> **TASK INSTRUCTIONS**: Take the line with "The image size is (1260, 400)." and every line after it in the data. Transcribe them exactly, through the last.

> **DATA FOR THE TASK**:

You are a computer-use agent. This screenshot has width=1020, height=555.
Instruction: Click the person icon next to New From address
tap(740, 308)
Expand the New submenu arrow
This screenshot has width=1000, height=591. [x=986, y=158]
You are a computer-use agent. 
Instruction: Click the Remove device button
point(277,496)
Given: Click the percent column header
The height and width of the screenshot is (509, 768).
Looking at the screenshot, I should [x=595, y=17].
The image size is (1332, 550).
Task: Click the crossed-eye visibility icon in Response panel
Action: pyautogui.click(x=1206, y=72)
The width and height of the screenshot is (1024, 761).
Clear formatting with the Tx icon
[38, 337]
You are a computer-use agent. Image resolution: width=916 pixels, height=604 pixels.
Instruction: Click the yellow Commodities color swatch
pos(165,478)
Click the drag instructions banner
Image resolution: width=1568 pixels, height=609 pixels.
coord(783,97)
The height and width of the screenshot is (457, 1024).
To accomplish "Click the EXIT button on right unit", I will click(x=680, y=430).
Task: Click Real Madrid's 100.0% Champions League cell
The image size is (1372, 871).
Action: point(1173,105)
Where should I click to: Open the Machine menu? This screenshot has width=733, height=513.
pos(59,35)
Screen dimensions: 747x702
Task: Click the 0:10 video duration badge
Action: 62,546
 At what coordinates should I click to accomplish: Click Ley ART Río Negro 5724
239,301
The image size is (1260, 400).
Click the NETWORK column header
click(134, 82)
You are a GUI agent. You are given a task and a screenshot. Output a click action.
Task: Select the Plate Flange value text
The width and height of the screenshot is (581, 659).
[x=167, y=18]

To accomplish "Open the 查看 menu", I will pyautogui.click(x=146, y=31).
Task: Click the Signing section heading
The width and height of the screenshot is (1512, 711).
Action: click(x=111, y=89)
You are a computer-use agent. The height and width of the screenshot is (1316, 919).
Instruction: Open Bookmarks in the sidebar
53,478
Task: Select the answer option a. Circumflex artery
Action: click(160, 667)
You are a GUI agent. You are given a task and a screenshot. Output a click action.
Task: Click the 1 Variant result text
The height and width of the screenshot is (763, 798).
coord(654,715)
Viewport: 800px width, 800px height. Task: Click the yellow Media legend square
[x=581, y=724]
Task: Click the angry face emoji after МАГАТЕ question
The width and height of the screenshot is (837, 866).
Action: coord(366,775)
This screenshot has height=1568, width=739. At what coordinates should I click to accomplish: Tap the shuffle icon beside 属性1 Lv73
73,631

> **ANSWER FOR THE TASK**:
The image size is (1260, 400).
Click the NETWORK column header
click(134, 82)
You are a GUI agent. You are given a task and a screenshot. Output a click action.
Task: Select the Plate Flange value text
The width and height of the screenshot is (581, 659).
[x=167, y=18]

To accomplish "Open the 查看 menu", I will pyautogui.click(x=146, y=31).
Task: Click the Signing section heading
The width and height of the screenshot is (1512, 711).
Action: click(x=111, y=89)
You are a computer-use agent. The height and width of the screenshot is (1316, 919).
Instruction: Open Bookmarks in the sidebar
53,478
Task: Select the answer option a. Circumflex artery
Action: click(160, 667)
You are a GUI agent. You are given a task and a screenshot. Output a click action.
Task: Click the 1 Variant result text
The height and width of the screenshot is (763, 798).
coord(654,715)
Viewport: 800px width, 800px height. Task: Click the yellow Media legend square
[x=581, y=724]
Task: Click the angry face emoji after МАГАТЕ question
The width and height of the screenshot is (837, 866).
Action: coord(366,775)
This screenshot has height=1568, width=739. At what coordinates should I click to accomplish: Tap the shuffle icon beside 属性1 Lv73
73,631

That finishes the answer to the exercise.